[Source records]
::::::::::

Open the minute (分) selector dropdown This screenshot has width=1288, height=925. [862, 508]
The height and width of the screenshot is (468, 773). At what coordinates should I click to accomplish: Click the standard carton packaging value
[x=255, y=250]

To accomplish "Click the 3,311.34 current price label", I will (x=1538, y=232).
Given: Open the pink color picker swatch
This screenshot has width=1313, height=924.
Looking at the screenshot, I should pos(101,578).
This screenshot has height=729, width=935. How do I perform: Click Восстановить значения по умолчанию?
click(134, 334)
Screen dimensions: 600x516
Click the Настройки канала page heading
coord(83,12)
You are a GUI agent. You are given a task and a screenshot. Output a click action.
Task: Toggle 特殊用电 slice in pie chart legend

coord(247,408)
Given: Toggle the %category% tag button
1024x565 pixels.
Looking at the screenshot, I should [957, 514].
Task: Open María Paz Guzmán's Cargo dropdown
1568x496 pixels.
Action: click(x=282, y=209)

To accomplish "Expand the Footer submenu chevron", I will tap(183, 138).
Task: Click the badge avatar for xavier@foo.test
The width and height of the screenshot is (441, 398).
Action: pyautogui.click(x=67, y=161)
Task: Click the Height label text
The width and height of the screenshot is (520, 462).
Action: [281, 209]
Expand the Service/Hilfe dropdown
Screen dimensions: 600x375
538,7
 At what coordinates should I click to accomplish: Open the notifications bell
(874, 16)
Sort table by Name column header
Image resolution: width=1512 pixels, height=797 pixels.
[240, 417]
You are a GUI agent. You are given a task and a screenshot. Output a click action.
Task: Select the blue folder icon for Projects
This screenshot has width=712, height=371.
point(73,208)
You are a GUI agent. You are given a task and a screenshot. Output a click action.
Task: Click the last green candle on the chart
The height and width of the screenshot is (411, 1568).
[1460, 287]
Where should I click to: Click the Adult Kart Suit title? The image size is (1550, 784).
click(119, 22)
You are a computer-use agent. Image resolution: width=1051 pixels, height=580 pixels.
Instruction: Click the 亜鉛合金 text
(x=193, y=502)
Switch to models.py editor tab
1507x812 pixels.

::::::::::

*Task objective:* Rewrite all the entries, substituting "interface agent" for every occurrence of "GUI agent" and changing nothing else.

*Solved exercise:*
Open the minute (分) selector dropdown This screenshot has width=1288, height=925. [862, 508]
The height and width of the screenshot is (468, 773). At what coordinates should I click to accomplish: Click the standard carton packaging value
[x=255, y=250]

To accomplish "Click the 3,311.34 current price label", I will (x=1538, y=232).
Given: Open the pink color picker swatch
This screenshot has width=1313, height=924.
Looking at the screenshot, I should pos(101,578).
This screenshot has height=729, width=935. How do I perform: Click Восстановить значения по умолчанию?
click(134, 334)
Screen dimensions: 600x516
Click the Настройки канала page heading
coord(83,12)
You are a interface agent. You are given a task and a screenshot. Output a click action.
Task: Toggle 特殊用电 slice in pie chart legend

coord(247,408)
Given: Toggle the %category% tag button
1024x565 pixels.
Looking at the screenshot, I should [957, 514].
Task: Open María Paz Guzmán's Cargo dropdown
1568x496 pixels.
Action: click(x=282, y=209)

To accomplish "Expand the Footer submenu chevron", I will tap(183, 138).
Task: Click the badge avatar for xavier@foo.test
The width and height of the screenshot is (441, 398).
Action: pyautogui.click(x=67, y=161)
Task: Click the Height label text
The width and height of the screenshot is (520, 462).
Action: [281, 209]
Expand the Service/Hilfe dropdown
Screen dimensions: 600x375
538,7
 At what coordinates should I click to accomplish: Open the notifications bell
(874, 16)
Sort table by Name column header
Image resolution: width=1512 pixels, height=797 pixels.
[240, 417]
You are a interface agent. You are given a task and a screenshot. Output a click action.
Task: Select the blue folder icon for Projects
This screenshot has width=712, height=371.
point(73,208)
You are a interface agent. You are given a task and a screenshot. Output a click action.
Task: Click the last green candle on the chart
The height and width of the screenshot is (411, 1568).
[1460, 287]
Where should I click to: Click the Adult Kart Suit title? The image size is (1550, 784).
click(119, 22)
You are a computer-use agent. Image resolution: width=1051 pixels, height=580 pixels.
Instruction: Click the 亜鉛合金 text
(x=193, y=502)
Switch to models.py editor tab
1507x812 pixels.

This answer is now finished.